# Wife is emotional and physically distant



## akentuckyguy (Jul 2, 2010)

We have been together for 5 years, but married for two. She cheated on her ex husband when they were having problems with me and at the time the sex was great. yes, I lived in another state and it was like once a month but it was for hours at a time when we would do it. When we finially moved in together the sex quietly went away and now is a 1 a month thing and only if she has been drinking. I do everything for her including full body massages at least twice a week because she stresses sometimes about work issues. She doesn't clean or cook and barely comes out of the bedroom on the weekends, but if one of her friends asks her to go out she jumps at the chance. She tries to include me since I do not have any friends in the state, but she is 26 and I am 32. Our idea of having fun are two different things as you can imagine. I don't dance, she loves it, she goes with the flow and I need a plan. she says I have always been paranoid of her actions when she is out, but to my defense she is a "flirty girl". She shows no affection towards me 99% of the time and says that she loves me only if I ask and most of the time the answer is, "If I didn't I wouldn't be here". That is not enough for me. In some arguments in the begining of living together she has told me that she has checked out moving out with her friend afer a few bad "Spats" with me. she is always on Facebook typing away, but I never see any posts on my site. When we talk we never talk about "us" unless I bring it up. She says I never want to "Show my feelings" and that the only emotion I have is anger and paranoia. She says when I ask her where she is going via text that I am smothing her. She says that she is a "Go with the flow type person" I feel that if something doesn't change we will either stay together just for the kids until they are 18 or we will seperate sooner. I love her and miss her when I am not around her, though I do not think she feels the same about me. HELP! this seems like a repetative circle of events and I want to break free from the cycle and get her to show more affection.


----------



## Blue Moon (Sep 7, 2009)

It's time for you to take control of your environment. This starts with you gaining some security and self-confidence. This sounds like a classic case of the man thinking he's doing the right thing by being the "good husband" and pouring on the "I love you's" and affection, while pushing his wife away in the process. If she's not responding the way she used to, it's because she has all of the lovey dovey stuff she needs for a while. Her container is full, so no need to keep filling it.

Ease up and distance yourself for a little bit.

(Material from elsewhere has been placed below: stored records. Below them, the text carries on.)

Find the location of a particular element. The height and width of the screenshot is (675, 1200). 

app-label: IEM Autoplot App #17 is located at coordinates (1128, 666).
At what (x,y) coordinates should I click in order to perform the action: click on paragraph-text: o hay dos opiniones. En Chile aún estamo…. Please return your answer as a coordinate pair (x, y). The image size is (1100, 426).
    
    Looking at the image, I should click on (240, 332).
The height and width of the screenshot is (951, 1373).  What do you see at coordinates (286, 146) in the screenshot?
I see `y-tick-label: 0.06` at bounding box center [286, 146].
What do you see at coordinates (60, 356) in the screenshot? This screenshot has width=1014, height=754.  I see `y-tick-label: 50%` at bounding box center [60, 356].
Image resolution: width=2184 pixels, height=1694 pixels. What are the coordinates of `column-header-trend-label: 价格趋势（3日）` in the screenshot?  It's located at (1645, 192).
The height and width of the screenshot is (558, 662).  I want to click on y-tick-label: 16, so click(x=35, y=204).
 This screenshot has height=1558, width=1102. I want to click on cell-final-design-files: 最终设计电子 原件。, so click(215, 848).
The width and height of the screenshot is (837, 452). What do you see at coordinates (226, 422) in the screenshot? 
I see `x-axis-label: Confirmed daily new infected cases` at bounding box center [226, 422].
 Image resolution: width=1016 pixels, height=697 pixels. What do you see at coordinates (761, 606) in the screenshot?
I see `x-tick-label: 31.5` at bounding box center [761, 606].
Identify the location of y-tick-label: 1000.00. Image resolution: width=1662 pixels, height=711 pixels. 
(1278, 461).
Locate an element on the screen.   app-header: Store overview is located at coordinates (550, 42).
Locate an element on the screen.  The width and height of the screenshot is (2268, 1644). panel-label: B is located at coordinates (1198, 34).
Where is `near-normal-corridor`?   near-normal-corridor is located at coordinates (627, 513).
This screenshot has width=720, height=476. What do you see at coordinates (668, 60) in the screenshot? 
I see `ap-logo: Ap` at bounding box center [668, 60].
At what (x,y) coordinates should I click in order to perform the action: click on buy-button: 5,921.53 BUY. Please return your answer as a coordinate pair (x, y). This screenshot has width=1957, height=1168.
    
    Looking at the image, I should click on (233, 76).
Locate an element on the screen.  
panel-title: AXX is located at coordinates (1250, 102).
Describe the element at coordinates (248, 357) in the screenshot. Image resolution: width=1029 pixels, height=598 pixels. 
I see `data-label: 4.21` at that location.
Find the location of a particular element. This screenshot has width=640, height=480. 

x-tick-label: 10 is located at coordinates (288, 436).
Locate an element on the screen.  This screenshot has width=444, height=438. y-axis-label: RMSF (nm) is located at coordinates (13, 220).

Don't become cold or mean, just make yourself less available. Go hang with the fellas a little more. Keep your hair and facial hair taken care of, hit the gym, focus on some hobbies. Don't blow up her phone with texts anymore. Let her text you first and unless it's something important than take your sweet time responding to the texts. Give her enough space to miss and crave you again. Walk around with the confidence that you're secure with yourself and that you're a catch. She'll be drawn to it.

Don't initiate "I love you's" or cuddles anymore. Give it time and let her come to you. And even if she does start back with the "I love you's", don't immediately go back to the way you were, you'll look like a puppy that missed her too much. Don't always say it back, mix it up a little. Sometimes just smile, sometimes wink, sometimes say something slick like "I know you do," in a flirty way. Too much affection loses its meaning after a while so when you finally do give her an "I love you" it'll mean so much more. And when you reciprocate do it sincerely and with love.That way she won't take this space you're creating as spite. You're only creating an environment of sexual and tension and slight mystery, which will give you back the "edge" you had when you two first got together.

Oh, and don't masturbate either. You need to keep your testosterone up so you can be confident and sexy, not a teddy bear. Right now your wife craves excitement, not mushyness. Be spontaneous and do some new things to shake it up a little. Now is the time to break out of the hum drum routines. If she's a "go with the flow" type person, make the flow unique and new. 

Be funny and flirtatious at times. Treat her like you did when you were dating and she wasn't a guarantee. You need to constantly study things in your head and figure out how to recreate some exciting energy in your household. And ALWAYS remember, confidence is key.


----------



## akentuckyguy (Jul 2, 2010)

I'll do it and let you know. we might be going to the movies tonight so that's a start. ( I initiated that one.)


----------



## Blue Moon (Sep 7, 2009)

Good luck! I have an e-book you can read in the meantime if you're interested. It seems like it's right up your alley and can be a lifesaver to married men. If you are just drop me your e-mail address and I'll shoot if over.


----------



## akentuckyguy (Jul 2, 2010)

Update: Well the first date never happened, she was too tired. Stressful week, I understand. Went on another last weekend. We went to a concert. I didn't like it, but as long as she had fun right? I have been giving her the space she needs and following your advice Blue. Oh and by the way, still no sex..... WTF? I have checked her "toy" and found that she has been using it. So either I am paranoid, smoothering her, (or both, like she says I am) or she is like a sexual camel, (can hold out without needing it for weeks even months at a time, or the biggie.... She's screwing someone else. Nobody could not want sex for that long, could they?


----------